Cloud-scale analytics depends on Microsoft Purview to register enterprise data sources, classify them, ensure data quality, and offer secure, self-service access.
Microsoft Purview is a tenant based service and can communicate with each data landing zone by creating a Managed Virtual Network deployed to the region of your data landing zones. You can deploy Azure Managed Virtual Network Integration Runtimes (IR) within Microsoft Purview Managed Virtual Networks in any available Microsoft Purview region. From there, the managed virtual network IR can use private endpoints to securely connect to and scan the supported data sources. For more information, see Use Managed virtual network with your Microsoft Purview account. Creating a Managed virtual network IR within Managed Virtual Network ensures that data integration process is isolated and secure.
When using Azure Databricks, we recommend using Azure Databricks Unity Catalog in addition to Microsoft Purview. Azure Databricks Unity Catalog provides centralized access control, auditing, lineage, and data discovery capabilities across Databricks workspaces. For best practices for setting up Unity Catalog, see Unity Catalog best practices.
Note
Although this documentation focuses primarily on using Microsoft Purview for governance, enterprises might have invested in other products, such as Alation, Okera, or Collibra. These solutions are subscription based and we would recommend deploying them to the data management landing zone. Be aware that some custom integration might be required.
Data discovery
Data discovery reflects the state of all the data that the enterprise owns. This data is known as the data estate. During data discovery, the data estate is scanned and classified. The data scanning process connects directly to the data source according to a set schedule.
As you add a new data landing zone to the environment, the associated data lakes and polyglot persistence sources must be registered as sources for the data catalog crawlers to scan.
With automated discovery of your data estate to populate the catalog, you can:
- Crawl metadata from Azure and on-premises data sources
- Scan your data lakes, blobs, and other supported targets
- Extract schema from your data targets for XML, TSV, CSV, PSV, SSV, JSON, Parquet, Avro, and ORC file types
- Allow automated catalog updates through configurable scheduling of scans and scan rule sets
Important
When you add a new data landing zone to the environment, register the associated data lakes and polyglot storage through Azure DevOps as a source for the data catalog crawlers to scan, govern, and manage data integrity.
Data classification
Microsoft Purview allows you to apply system or custom data classifications on file, table, or column assets.
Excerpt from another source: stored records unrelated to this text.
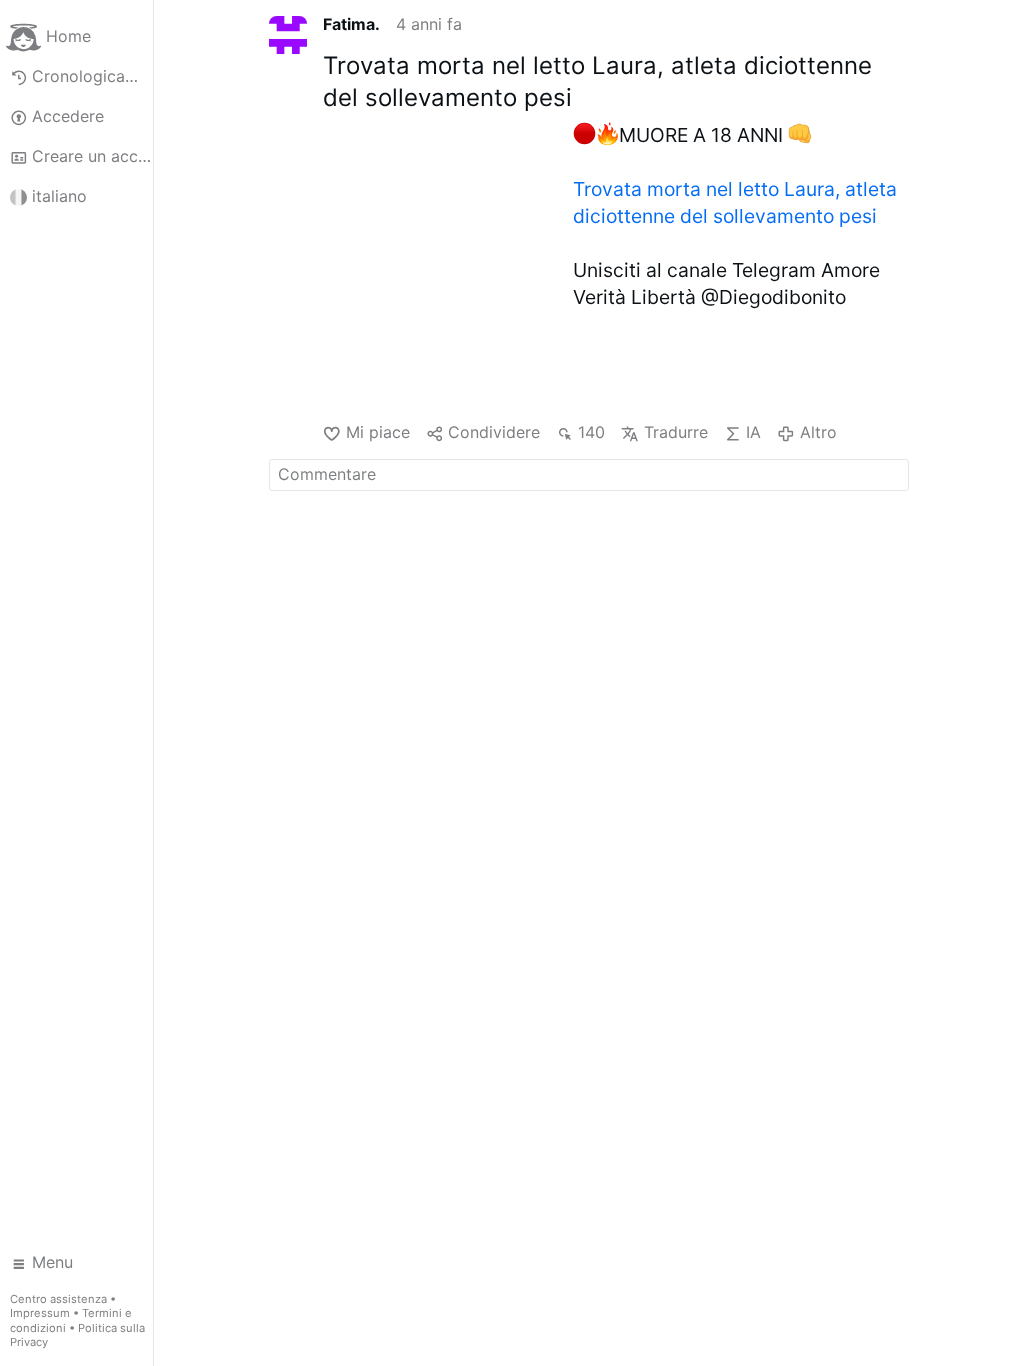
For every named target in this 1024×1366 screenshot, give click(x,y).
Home (68, 36)
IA (753, 432)
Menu (52, 1262)
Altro (818, 432)
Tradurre (675, 432)
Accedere (68, 116)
Data classifications are like subject tags. Microsoft Purview marks and identifies the content of specific data types found within your data estate during scanning. You use sensitivity labels to identify the categories of classification types within your organizational data. You can also use sensitivity labels to group the policies you wish to apply to each category. Microsoft Purview makes use of the same sensitive information types as Microsoft 365, allowing you to extend your existing security policies and protections across your entire content and data estate.
Microsoft Purview can scan and automatically classify documents. For example, if you have a file named multiple.docx
and it has a national ID number in its content, Microsoft Purview adds a classification such as EU National Identification Number
in the asset detail page.
Microsoft Defender for SQL is a feature available for Azure SQL Database, Azure SQL Managed Instance, and Azure Synapse Analytics. It includes functionality for discovering and classifying sensitive data, surfacing and mitigating potential database vulnerabilities, and detecting anomalous activities that could indicate a threat to your database. Microsoft Defender for SQL provides a single goto location for enabling and managing these capabilities.